Müll zu vermeiden ist auch das ● erklärte Ziel vieler Geschäftsinhaber in Ravensburg und Weingarten. So verzichtet die Modeboutique „Outfit Trend“am Löwenplatz in Weingarten seit ihrer Gründung im Jahr 2014 auf Plastiktüten. „Wie geben nur Papiertüten aus“, sagt Chefin Beate Wille. An der Kasse prangt ein Schild mit der Aufschrift: „Wir denken an die Umwelt, haben Sie Ihre eigene Tasche dabei!“. Laut Wille zeigt das Schild Wirkung: „Der Verbrauch an Tüten hat deutlich abgenommen, wir brauchen etwa die Hälfte weniger.“Verpackungsmüll, der bei den Kleiderlieferungen anfällt, bringt die Geschäftsführerin eigenen Angaben zufolge selbst zum Wertstoffhof – „natürlich sortiert und getrennt“. In den Filialen der Modekette
Reischmann gibt es seit diesem Jahr ebenfalls keine Plastiktragtaschen mehr. „Wir haben unser komplettes Sortiment auf Papier umgestellt“, sagt Marketingleiter Bernd Deuter. „Wir haben uns dafür entschieden, weil wir eine Verantwortung für die Umwelt haben, das ist uns sehr wichtig“, so Deuter. Die alten Plastikbestände werden ihm zufolge jetzt noch vollends aufgebraucht.
Im Museumscafé in der Weingartener ● Karlstraße fällt nach Aussagen von Inhaber Andreas Scheffler kaum Plastikmüll an. Das Café benutzt ausschließlich mehrfach verwendbares Geschirr, der Kaffee zum Mitnehmen wird in Pappbechern ausgegeben. Kunden können aber auch ihren eigenen Becher mitbringen. Ein Problem stellen Scheffler zufolge die Unmengen an Papier und Kartonagen dar. „Es wäre besser, die Lieferanten würden öfter mit Mehrwegbehältnissen arbeiten“, meint der Café-Besitzer, „die könnte man wieder zurückgeben und hätte weniger Müllberge.“
„Müllberge sind der eine Nachteil ● von Einweggeschirr aus Plastik, der Kostenfaktor der andere“, sagt Henry Leible. Er betreibt sowohl das
Sportheim in Oberzell als auch den
Kiosk im Weingartener Freibad Nessenreben. Dabei versucht er, weitestgehend auf Kunststoff zu verzichten. Die Pommes werden in einer Pappschale mit Holzgabel serviert, das Weizenbier in Mehrweg-Trinkbechern ausgeschenkt. „Auf die gibt es natürlich Pfand“, erklärt Leible. Alicia Dannecker vom ersten ●
Unverpackt-Laden in Ravensburg hat Plastik und Einwegverpackungen gänzlich aus ihrem Geschäft verbannt – aus Umweltgründen, aber auch, weil Plastik der menschlichen Gesundheit schadet. „Außerdem ist es viel praktischer für die Kunden, wenn sie genau die Mengen kaufen können, die sie brauchen“, sagt die Unternehmerin. „Ich habe auch schon die Rückmeldung bekommen, dass die Leute immer weniger Gelben-SackMüll haben“, erzählt Dannecker.

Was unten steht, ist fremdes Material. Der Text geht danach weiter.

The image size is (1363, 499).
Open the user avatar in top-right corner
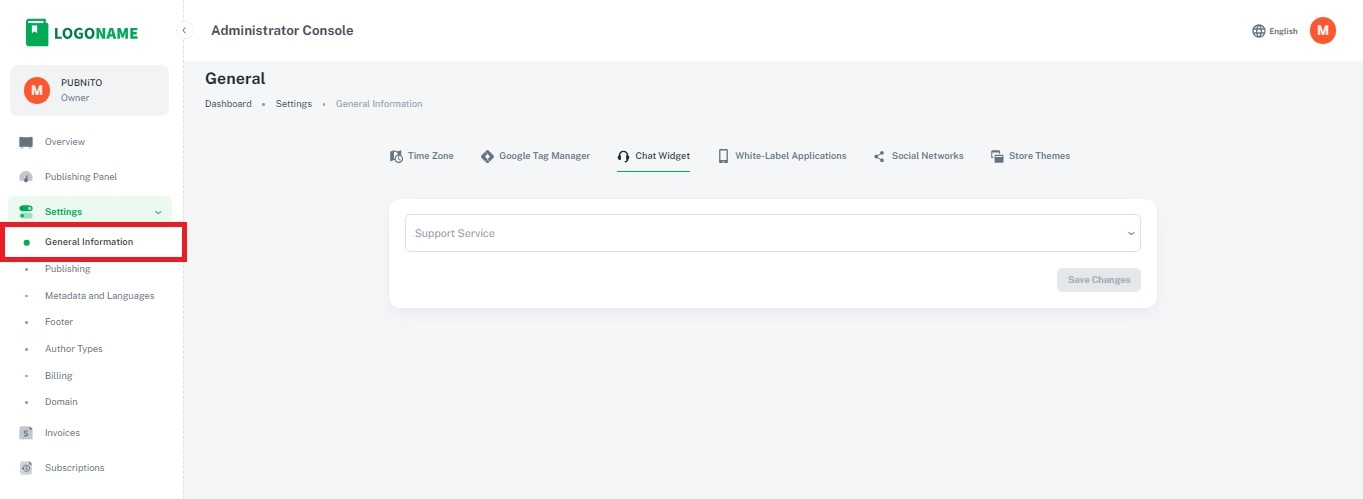1322,31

„Ohne Plastik wird es nie ganz ● gehen“, glaubt Gerlinde Schöck-Fadda von der Schokoladen-Manufaktur Ravensburg. Pralinen etwa müsse man sehen können, gerade wenn sie als Geschenk gedacht seien. Eine Alternative zu den Kunststoffverpackungen sei hier schwierig zu finden. Dennoch ist es Schöck-Fadda daran gelegen, als „hochwertiges Schokoladenund Eisgeschäft“adäquate Verpackungen anzubieten. „Plastikbecher gehören beim Eis da sicherlich nicht dazu“, sagt sie.

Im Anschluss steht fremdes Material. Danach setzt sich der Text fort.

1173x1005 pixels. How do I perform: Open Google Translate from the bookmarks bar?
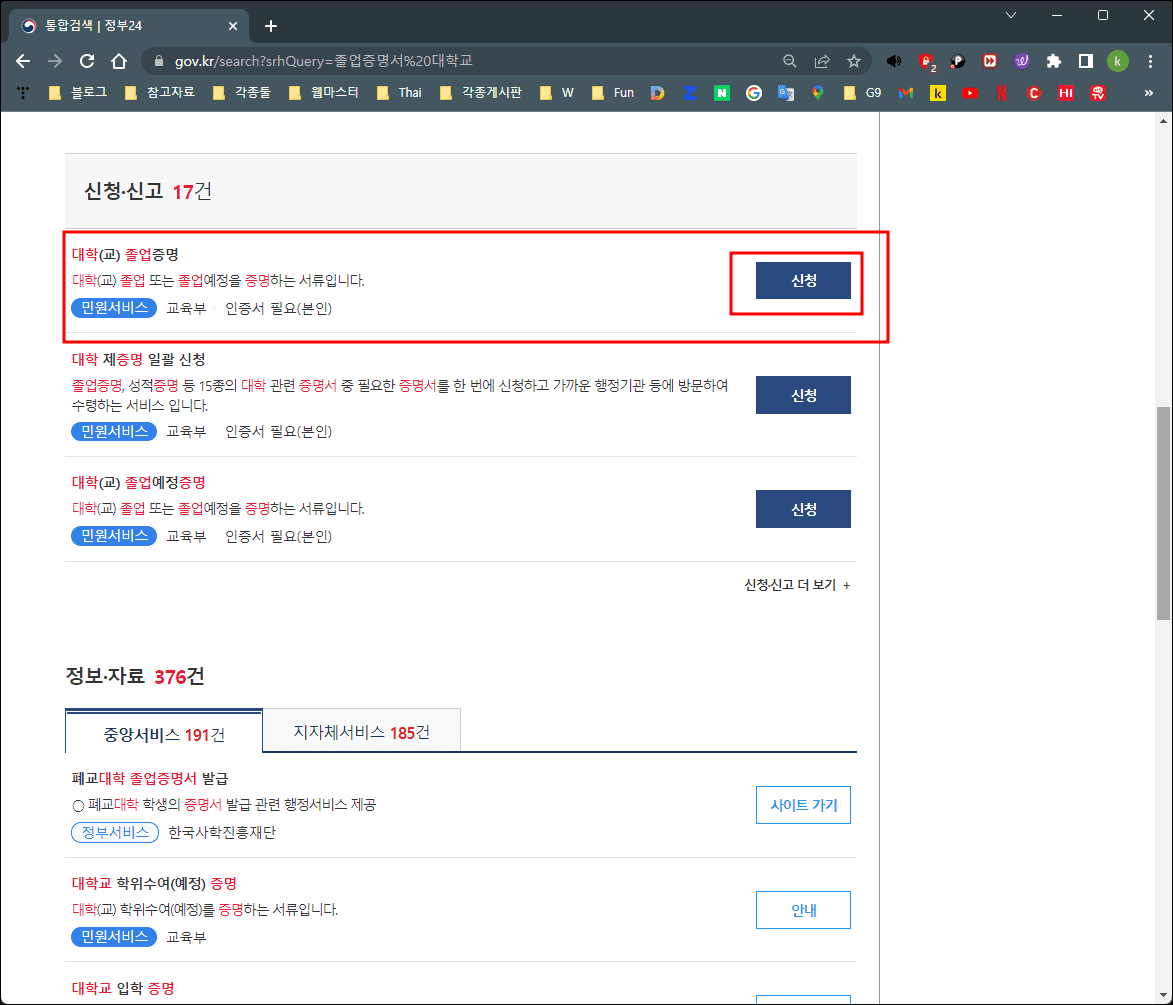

Die Bäckerei Frick aus Weingarten ● hat seit Herbst 2016 wiederverwendbare Becher aus Bambus und Maisstärke im Angebot. „Die können wieder verwendet werden und sind biologisch abbaubar“, erläutert Geschäftsführerin Monika Lipp. Kunden können die Becher zum Preis von fünf Euro erwerben, den ersten Kaffee gibt’s gratis und jeden weiteren vergünstigt.